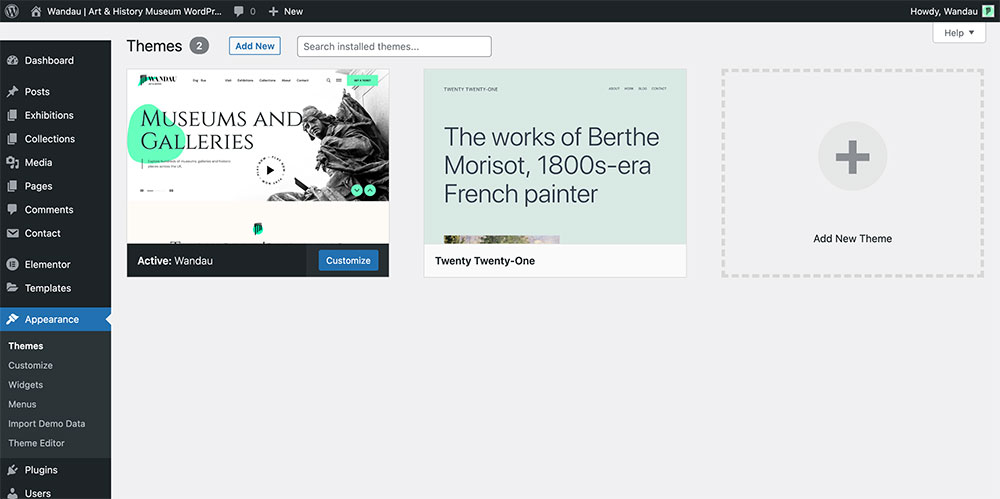Viewport: 1000px width, 499px height.
Task: Open the Howdy, Wandau account menu
Action: pos(945,11)
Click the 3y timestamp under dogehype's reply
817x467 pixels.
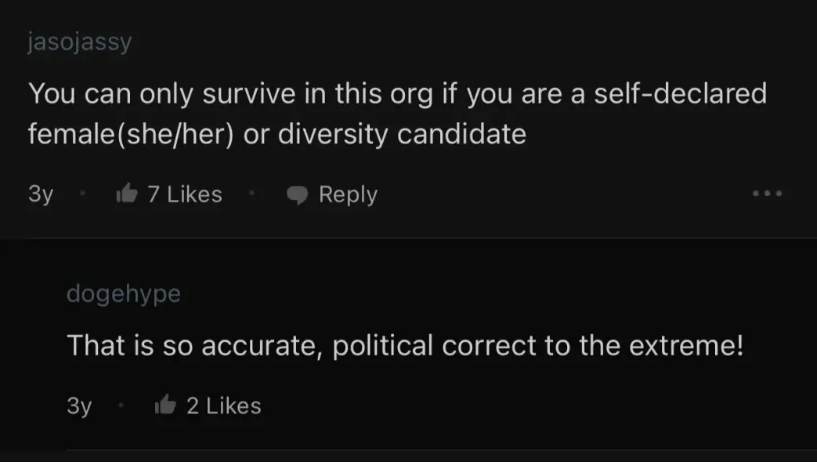pos(79,406)
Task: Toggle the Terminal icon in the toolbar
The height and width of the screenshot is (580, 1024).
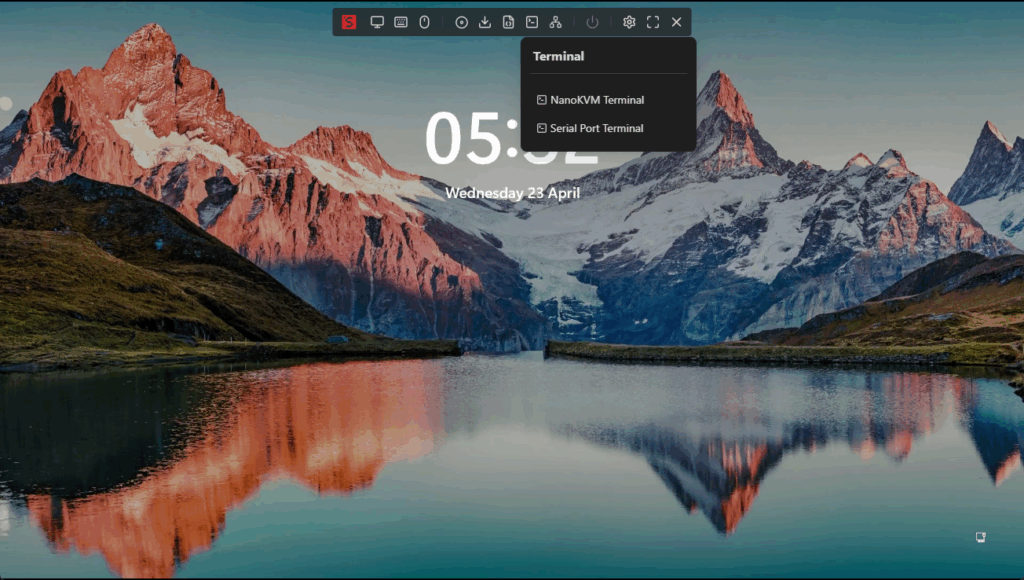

# [Assignment]
An exact restatement is expected of the lines from the line containing "817x467 pixels." to the end of the data above, pictures excluded.

# [Solution to the problem]
817x467 pixels.
pos(79,406)
Task: Toggle the Terminal icon in the toolbar
The height and width of the screenshot is (580, 1024).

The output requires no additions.